SPIN Foundation committee members Donna Luff and Yvonne O’Mara along with Yass Tourist Information Centre Member Ann Farmer with the latest 24 hour accessible defibrillator which was donated by the Foundation and Installed by the Council maintenance team earlier in November.
Located on the outside wall facing towards Coronation Park, additional signage (pictured) will be added to all the defibrillators within the Shire soon.
Yass SPIN Foundation have been scattering these life-saving items across the Shire, hoping to get as many places covered as possible to save lives in the Shire.
Barry O’Mara, President of the SPIN Foundation, said they have been doing this for a while now.
“We have put one in at Bowning, one at Bookham and one at Wee Jasper. This is the third one around Yass now. The 24 hour accessible defibrillators are very important to the community. Hopefully, they will never get used, but we know there’s a chance that they will and the fact that they are at places like Woolies means that people can know where they are,” he said.
“We are in the process of getting some bigger signage put on them so they stand out a little bit more, plus putting a list together of registered ones, not only the ones we put in but where all the defibrillators are located in businesses around town that we will then distribute through the newspaper and social media so that people know where they can access one if they need it.
“There’s no doubt they are life saving. We have had one taken from Priceline to be used, but by the time they went and grabbed it and got back the Ambulance had arrived at the same time so they didn’t have to use it themselves, but were aware that it was there.”
If the Ambulance was held up or a bit further away, it would have been used.
“We got a nice letter from a gentleman saying that he had gone and grabbed it and planned to use it, but didn’t have to at the time.
“The SPIN Foundation has also put them into the schools in the Shire that didn’t have them in place already. They are a life saving piece of equipment and there’s no doubt that they have proved that. The indication of that is now all the RFS vehicles carry them and they are becoming more and more popular.
“It wasn’t something that was on our radar originally when we started the foundation up, it was more aimed at helping out individuals with their costs in regards to their medical conditions, but then as we became more financial and we had seen the bigger need that we started doing the defibrillators and then putting the emergency equipment into the hospital and the aged care facilities.

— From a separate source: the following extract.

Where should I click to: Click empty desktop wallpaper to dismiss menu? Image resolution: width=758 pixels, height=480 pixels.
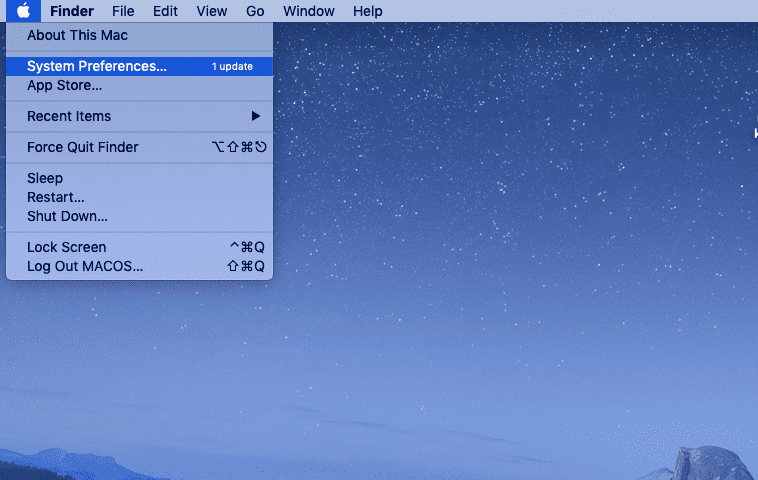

“The vein finder that we put into the hospital makes the nurse’s job so much easier to find veins when they are working on patients.”
The SPIN Foundation have taken it upon themselves to maintain the defibrillators and go and check on them periodically and they replace the pads in them as they have a used by date.
“As they come out of date we have a list of those dates that we will then go and purchase new pads to swap them over.
“There’s certainly a lot of pride in driving around and seeing them dotted around the shire, places like Bookham that are on the busy Hume Highway that someone might need them and drive in and be able to access one straight away. Wee Jasper is such a remote area that if someone had an incident there they would be dead before an Ambulance even got there. To have one there and available to them in those remote areas is very pleasing.
“We do have another one ready to donate and we are just trying to work out the best place to put it here in town. It’s been suggested that we may put one up at the cemetery for people that are attending funerals as apparently there has been a number of incidents up there in the last six
months where people have had a turn.
“The only thing that concerns us a little bit is how remote it is and whether people would try and damage it or steal it. The ones around the town are in clear view and you would think most people would do the right thing by them.
“It takes the one wrong person to do something to them. They are worth $2500 and it’s not just something that we can find the money for straight away. We work hard for it and allocate so much towards it out of our yearly finances for that sort of stuff.
“But it’s a risk we are willing to take because if it saves one life out of the ten or so that we have donated now, we have done our job.”